Variable-Size Arrays in C

Dennis M. Ritchie
Bell Laboratories
Murray Hill, NJ, USA


: [This is a version of a paper published in Journal of C Language Translation, vol 2 number 2, September 1990.]

Both the original C language and ANSI C handle vectors of indefinite length, but neither caters for multidimensional arrays whose bounds are determined during execution. Such a facility is especially useful for numerical library routines, but is currently painful to program. Many of the issues, and some suggested language changes, were discussed by Tom MacDonald in J. C Language Translation 1:3 (December, 1989, pp. 215-233).

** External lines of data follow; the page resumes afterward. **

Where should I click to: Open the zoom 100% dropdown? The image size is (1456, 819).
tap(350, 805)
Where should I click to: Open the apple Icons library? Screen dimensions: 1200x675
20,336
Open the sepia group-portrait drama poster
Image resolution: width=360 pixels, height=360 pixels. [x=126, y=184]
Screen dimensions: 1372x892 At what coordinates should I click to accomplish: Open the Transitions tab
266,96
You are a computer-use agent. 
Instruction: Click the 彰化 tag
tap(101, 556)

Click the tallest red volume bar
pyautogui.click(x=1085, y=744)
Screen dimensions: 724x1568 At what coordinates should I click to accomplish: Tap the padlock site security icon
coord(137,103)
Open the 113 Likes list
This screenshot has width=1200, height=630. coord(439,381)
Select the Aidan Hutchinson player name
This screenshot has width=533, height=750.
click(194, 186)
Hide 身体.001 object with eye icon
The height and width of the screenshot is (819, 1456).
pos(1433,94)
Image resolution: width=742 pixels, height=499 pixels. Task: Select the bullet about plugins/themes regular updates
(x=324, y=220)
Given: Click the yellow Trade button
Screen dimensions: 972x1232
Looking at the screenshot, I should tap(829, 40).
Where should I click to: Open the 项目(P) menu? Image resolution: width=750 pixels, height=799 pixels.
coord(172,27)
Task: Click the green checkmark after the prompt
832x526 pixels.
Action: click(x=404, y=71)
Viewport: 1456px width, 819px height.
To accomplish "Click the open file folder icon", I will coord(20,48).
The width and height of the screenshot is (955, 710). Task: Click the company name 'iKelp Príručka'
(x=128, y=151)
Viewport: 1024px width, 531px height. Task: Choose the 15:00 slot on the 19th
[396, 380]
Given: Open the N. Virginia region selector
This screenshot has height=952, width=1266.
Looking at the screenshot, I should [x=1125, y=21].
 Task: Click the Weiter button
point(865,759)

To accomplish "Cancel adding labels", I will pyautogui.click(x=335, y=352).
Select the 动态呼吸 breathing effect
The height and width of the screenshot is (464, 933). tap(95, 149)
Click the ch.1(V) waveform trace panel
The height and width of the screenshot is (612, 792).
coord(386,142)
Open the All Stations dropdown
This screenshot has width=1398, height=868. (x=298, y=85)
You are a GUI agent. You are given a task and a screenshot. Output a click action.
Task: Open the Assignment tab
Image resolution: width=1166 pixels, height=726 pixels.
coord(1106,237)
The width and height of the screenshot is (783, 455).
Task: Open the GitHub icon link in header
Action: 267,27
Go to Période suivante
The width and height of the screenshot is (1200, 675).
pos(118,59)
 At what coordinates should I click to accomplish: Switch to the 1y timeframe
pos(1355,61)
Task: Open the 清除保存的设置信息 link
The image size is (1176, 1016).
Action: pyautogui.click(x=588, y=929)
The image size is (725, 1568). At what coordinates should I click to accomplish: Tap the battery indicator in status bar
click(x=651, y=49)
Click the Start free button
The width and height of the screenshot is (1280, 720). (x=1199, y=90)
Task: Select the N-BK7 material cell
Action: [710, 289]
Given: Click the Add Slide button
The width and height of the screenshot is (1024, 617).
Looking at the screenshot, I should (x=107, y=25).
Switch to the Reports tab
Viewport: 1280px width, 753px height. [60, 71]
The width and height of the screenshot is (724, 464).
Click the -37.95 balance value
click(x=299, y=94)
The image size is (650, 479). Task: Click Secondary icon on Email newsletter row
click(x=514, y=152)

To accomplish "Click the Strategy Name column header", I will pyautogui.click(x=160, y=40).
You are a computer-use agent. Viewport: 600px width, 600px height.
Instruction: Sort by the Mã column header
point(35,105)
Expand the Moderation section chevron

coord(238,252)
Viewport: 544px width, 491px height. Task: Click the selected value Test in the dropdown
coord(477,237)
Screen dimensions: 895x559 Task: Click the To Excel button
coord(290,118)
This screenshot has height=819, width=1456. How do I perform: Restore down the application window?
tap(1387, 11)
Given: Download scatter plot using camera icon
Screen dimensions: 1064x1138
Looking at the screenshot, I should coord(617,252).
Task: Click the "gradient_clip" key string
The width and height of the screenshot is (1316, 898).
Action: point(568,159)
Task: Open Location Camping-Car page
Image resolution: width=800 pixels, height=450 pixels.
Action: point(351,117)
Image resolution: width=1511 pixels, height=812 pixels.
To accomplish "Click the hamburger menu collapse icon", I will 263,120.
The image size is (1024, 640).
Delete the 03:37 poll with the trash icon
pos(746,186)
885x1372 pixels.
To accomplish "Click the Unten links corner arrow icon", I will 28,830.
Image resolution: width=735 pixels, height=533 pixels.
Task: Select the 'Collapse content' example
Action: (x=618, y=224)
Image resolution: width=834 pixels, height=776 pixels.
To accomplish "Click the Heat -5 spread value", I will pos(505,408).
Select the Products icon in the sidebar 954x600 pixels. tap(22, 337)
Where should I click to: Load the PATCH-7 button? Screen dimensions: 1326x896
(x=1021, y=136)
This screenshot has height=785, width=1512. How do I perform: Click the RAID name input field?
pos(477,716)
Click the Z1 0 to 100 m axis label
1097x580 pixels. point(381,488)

Some compilers, for example the GCC compiler from the Free Software Foundation, already have extensions in this area. This note discusses problems in these approaches, and offers a differing proposal for an extension.

Previous thoughts (including my own) have fixed on the idea of allowing general expressions, and not merely constants, as bounds for automatic arrays. Although this extension, with careful restrictions, seems to fit into the structure of the existing language, and is useful by itself, it presents implementation difficulties in some run-time systems. Moreover, I argue that this proposal alone does not properly resolve the question of function parameters that involve varying arrays. The rules for both the GCC and MacDonald schemes are difficult to use and comprehend, and are difficult to formalize even to the level of the current ANSI standard; in particular, the type calculus for variable-sized arrays is murky for both. In the existing ANSI C language, the type and value of an object p suffice to determine the evaluation of operations on it. In particular, if p is a pointer, the code generated for expressions like p[i] and p[i][j] depend only on its type, because any necessary array bounds are part of the type of p. In the MacDonald and GCC extensions, the values of non-constant array bounds are not tied firmly to its type.

My proposal, by contrast, is to avoid allowing variable-sized arrays as declared objects, but to provide pointers to such arrays; the pointers carry the array bounds inside themselves. This will preserve the property that pointer arithmetic and dereferencing depend only on the type and value of the pointer. Allocation of varying-size arrays can be done by already existing facilities.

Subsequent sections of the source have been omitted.